Le chercheur insiste sur la détresse importante que provoquent les idées intrusives liées à un TOC. «Les pensées suscitent une culpabilité plus grande que dans les autres troubles anxieux. Elles sont également ressenties comme plus désagréables, plus inacceptables, plus incontrôlables et associées à une plus vive inquiétude quant à la possibilité que l'idée devienne réalité», précise-t-il.

Cette détresse s’explique notamment par la dissonance entre le contenu des idées et la perception de soi. C’est particulièrement le cas lorsque les personnes ont des pensées «interdites» comme «Peut-être suis-je un meurtrier ou un pédophile», mais qu’au fond elles n’ont aucune envie de tuer ou d’agresser des enfants.

«Les patients qui souffrent d’un TOC vont penser qu’ils pourraient être la cause d’un danger – par exemple se faire voler ou tomber malades parce qu’ils ont été négligents – alors que ceux qui souffrent de dépression ne croient pas qu’ils sont dangereux, mais plutôt qu’ils n’ont pas de valeur, et ceux vivant avec un trouble anxieux se perçoivent comme des victimes du danger», ajoute Jean-Sébastien Audet.

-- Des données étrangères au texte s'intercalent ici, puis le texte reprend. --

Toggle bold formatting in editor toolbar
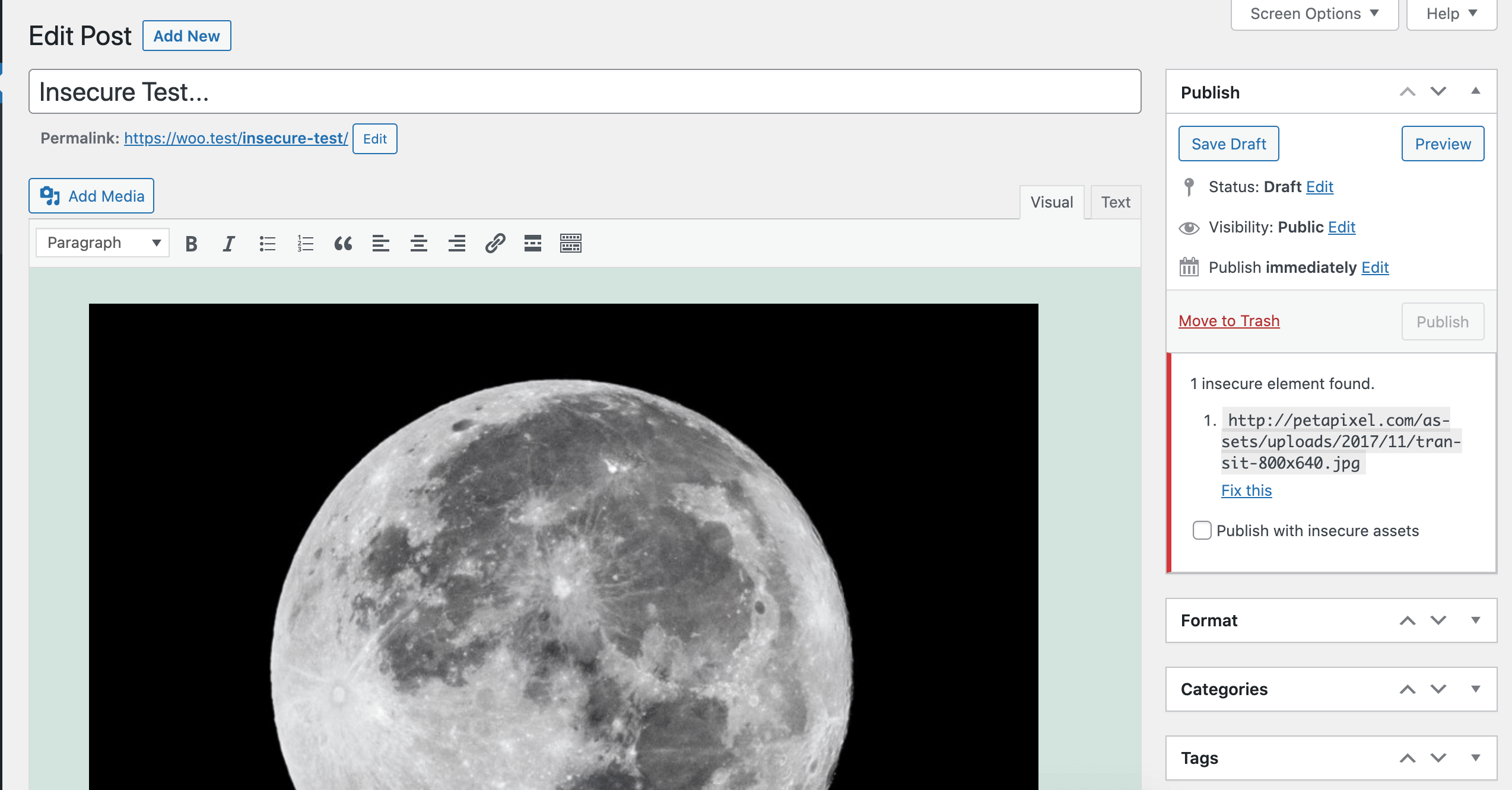The image size is (1512, 790). coord(191,243)
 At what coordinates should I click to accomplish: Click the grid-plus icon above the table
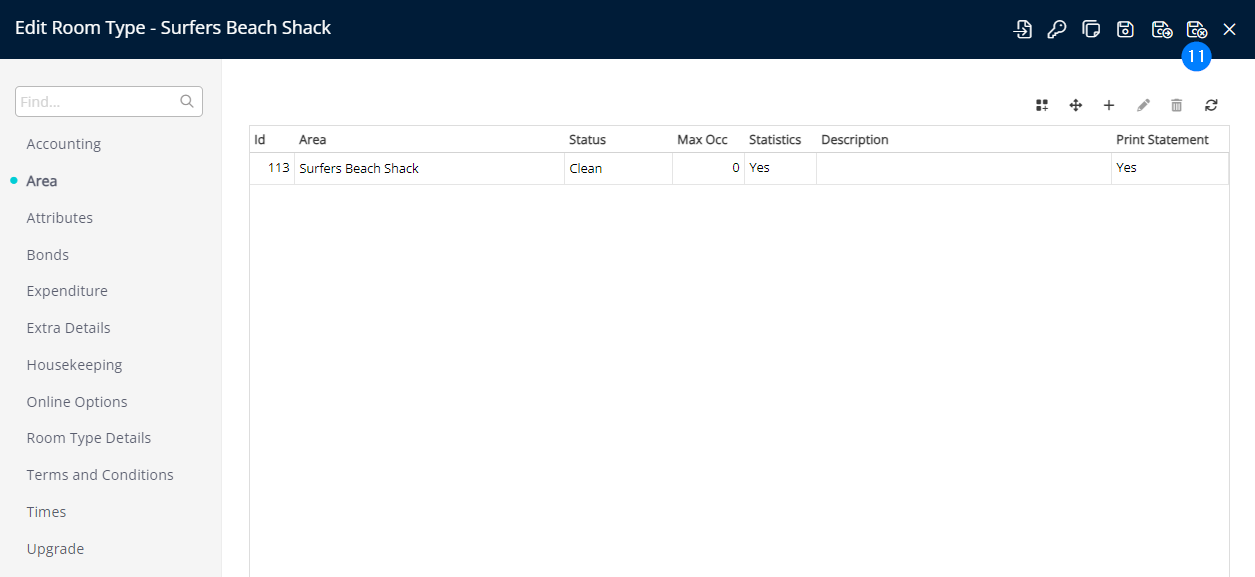pos(1042,105)
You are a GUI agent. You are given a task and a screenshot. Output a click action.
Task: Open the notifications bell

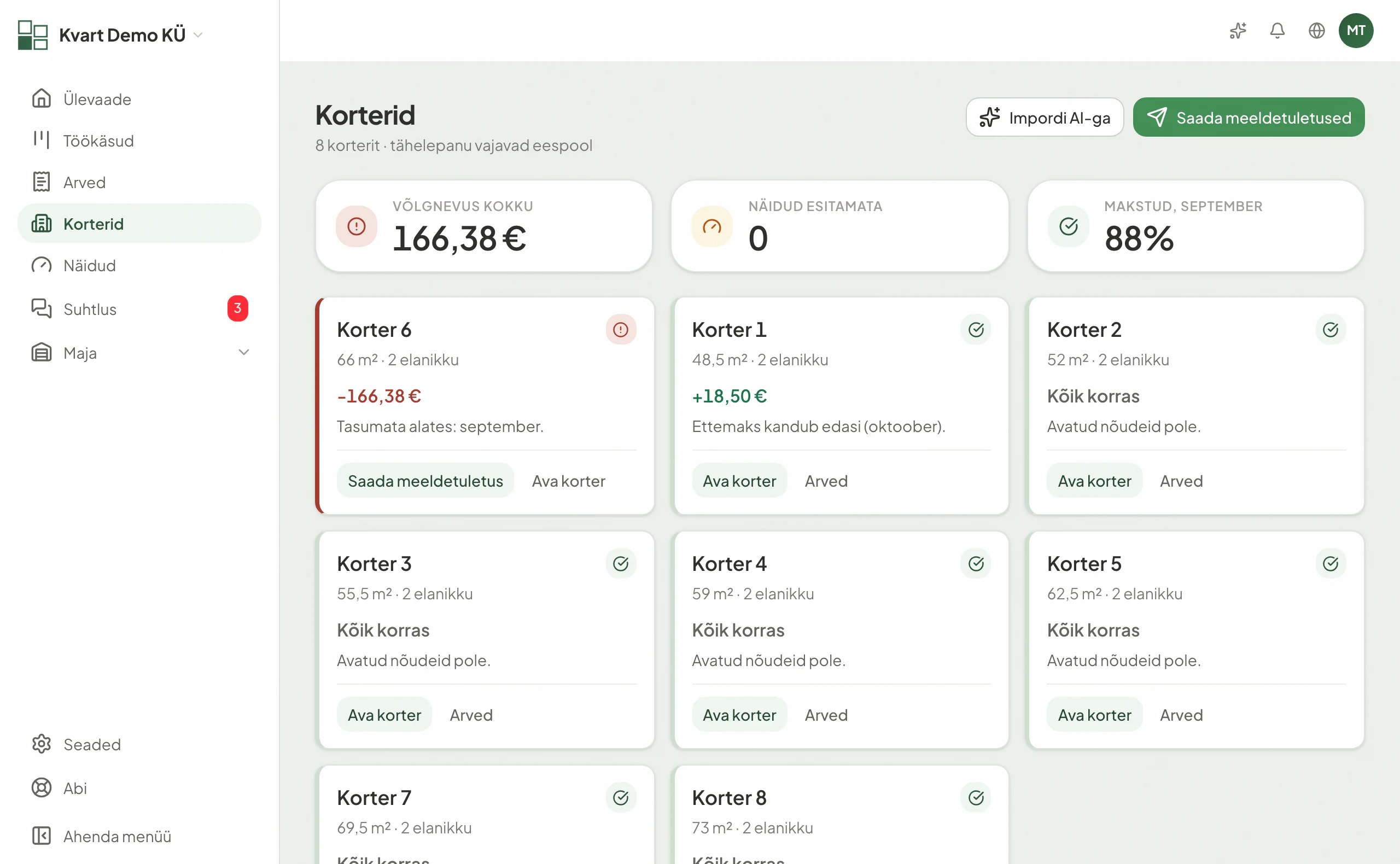point(1277,31)
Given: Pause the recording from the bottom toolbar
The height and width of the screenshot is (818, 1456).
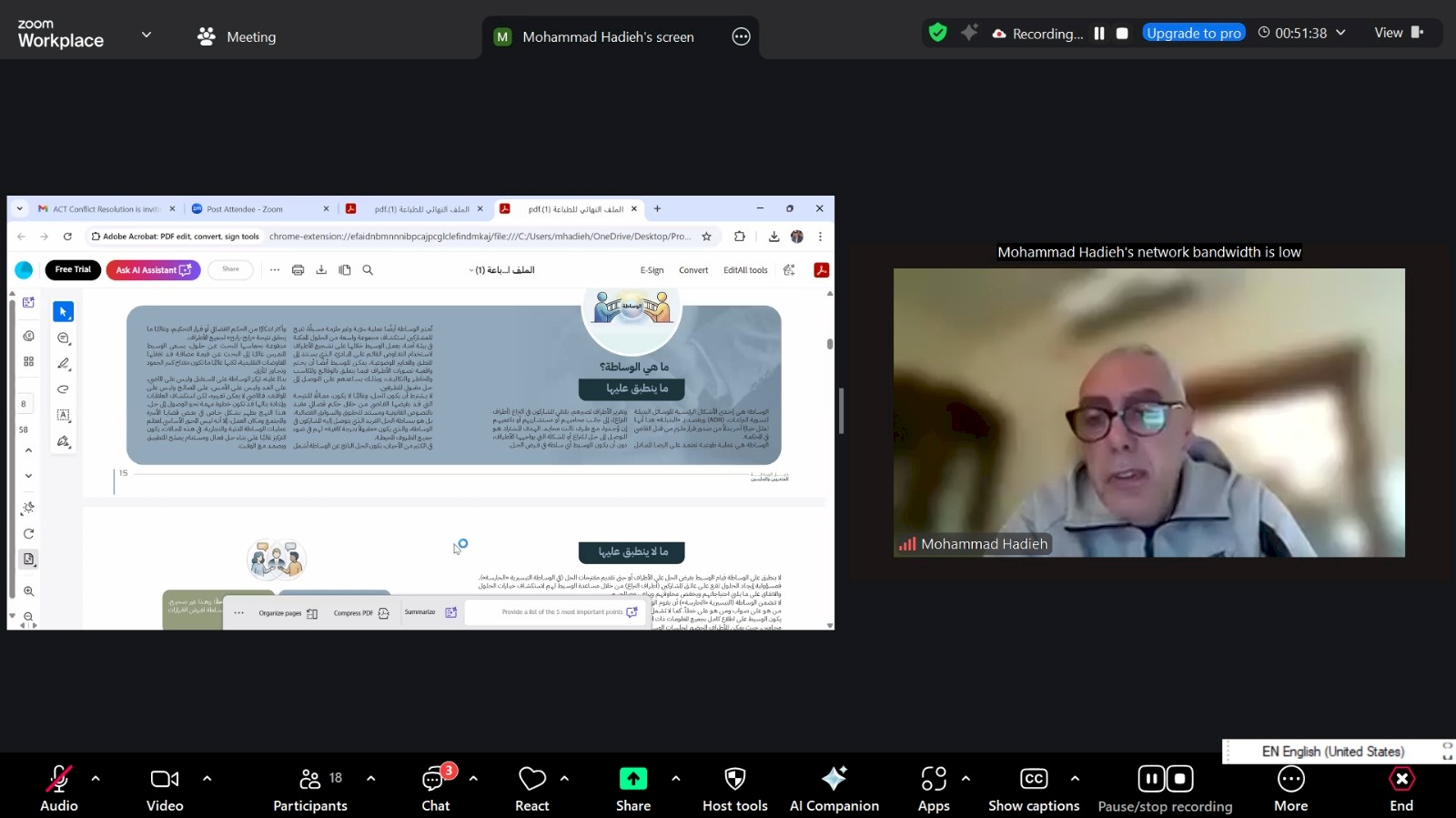Looking at the screenshot, I should point(1151,779).
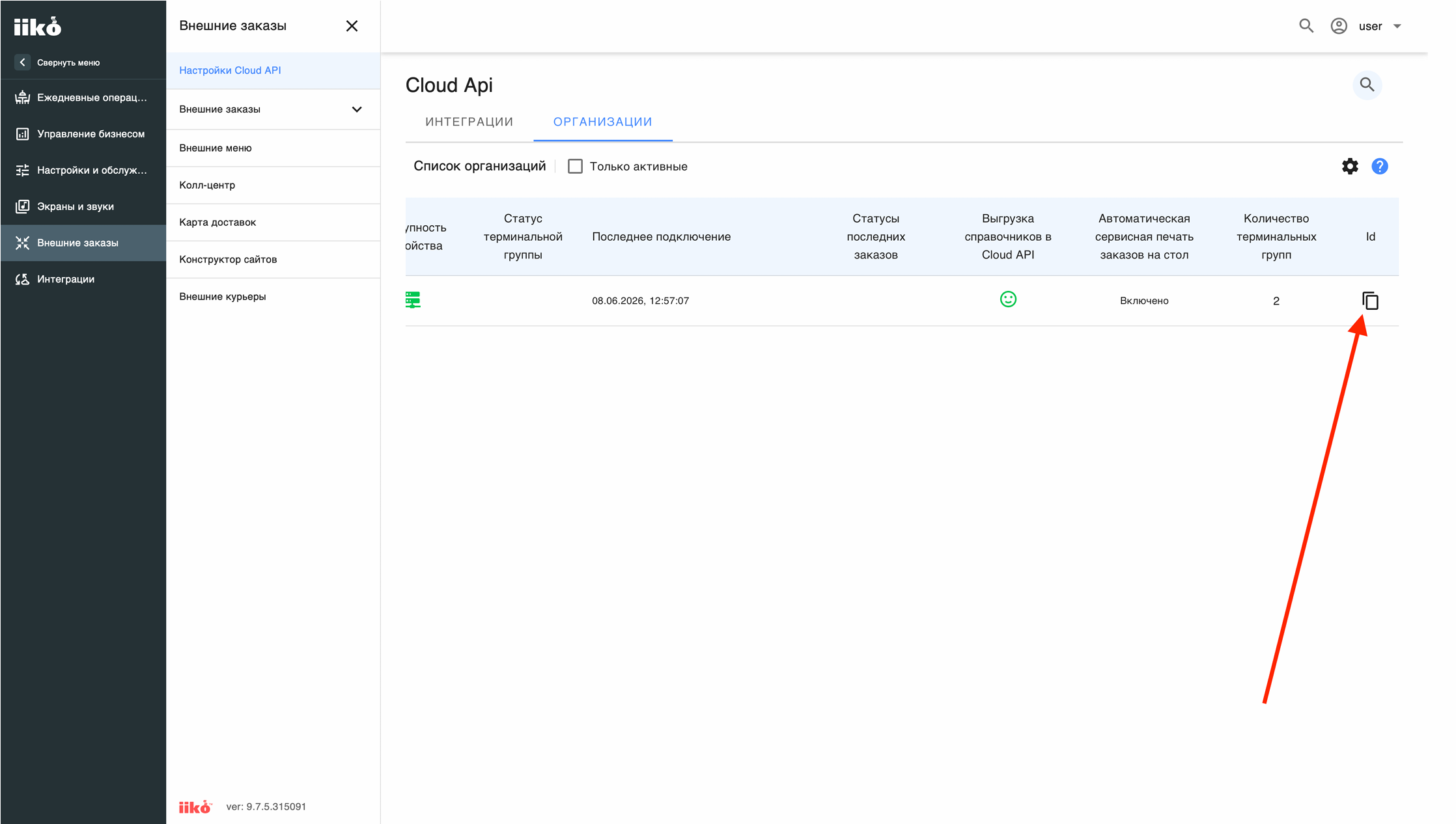The height and width of the screenshot is (824, 1456).
Task: Click the green server availability icon
Action: click(x=413, y=300)
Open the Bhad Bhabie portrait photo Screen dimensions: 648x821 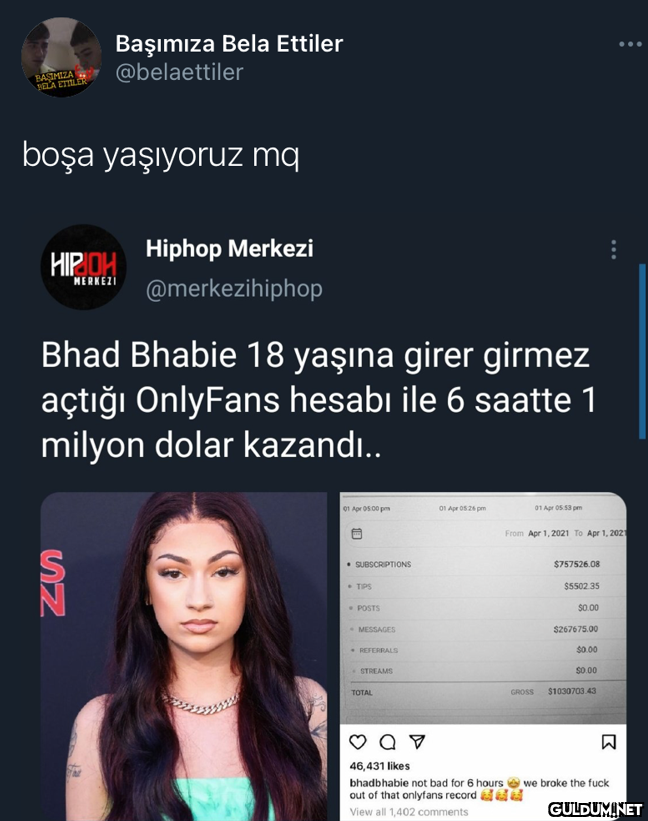point(184,656)
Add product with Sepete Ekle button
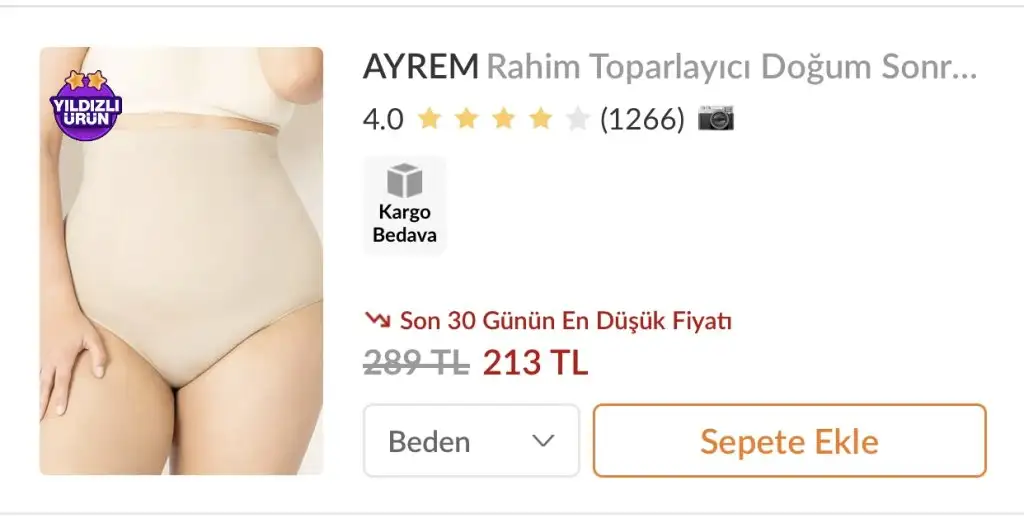The width and height of the screenshot is (1024, 528). click(x=790, y=440)
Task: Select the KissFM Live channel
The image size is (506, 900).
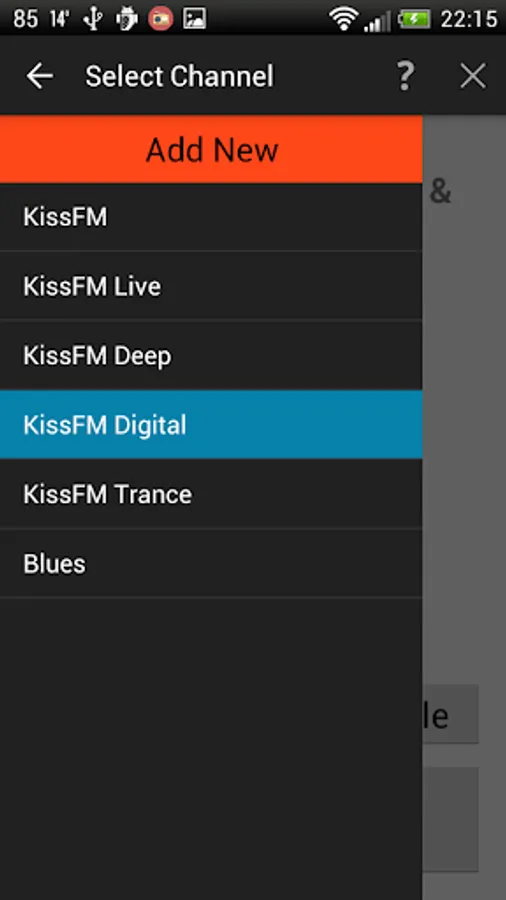Action: click(211, 286)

Mieux comprendre pour mieux intervenir

Pour le chercheur, connaître les caractéristiques propres du trouble obsessionnel-compulsif permet à la personne qui en souffre, mais aussi à ses proches, de mieux comprendre son état pour parvenir à intégrer que ses pensées ne sont pas réelles. Cela permet une prise en charge précoce.

Dans la majorité des cas, le TOC se traite efficacement par une médication et une psychothérapie appelée «exposition avec prévention de la réponse». Le patient est alors exposé à des situations qui causent ou déclenchent ses obsessions et il est encouragé à ne pas exécuter les rituels qui aident habituellement à limiter son anxiété.

Le groupe de recherche du professeur Frederick Aardema dont fait partie Jean-Sébastien Audet propose un autre type de thérapie basée sur le raisonnement. «Nous pensons que le TOC viendrait d’un narratif, d’une histoire qui “justifie” le fait d’avoir ces peurs, mais que cette histoire n’est pas basée sur la réalité, sur des faits dans l’ici et maintenant. Nous essayons donc de faire réaliser cela à la personne pour qu’elle cesse éventuellement de répondre à ses compulsions, puisque les peurs n’ont plus de sens pour elle», explique le doctorant.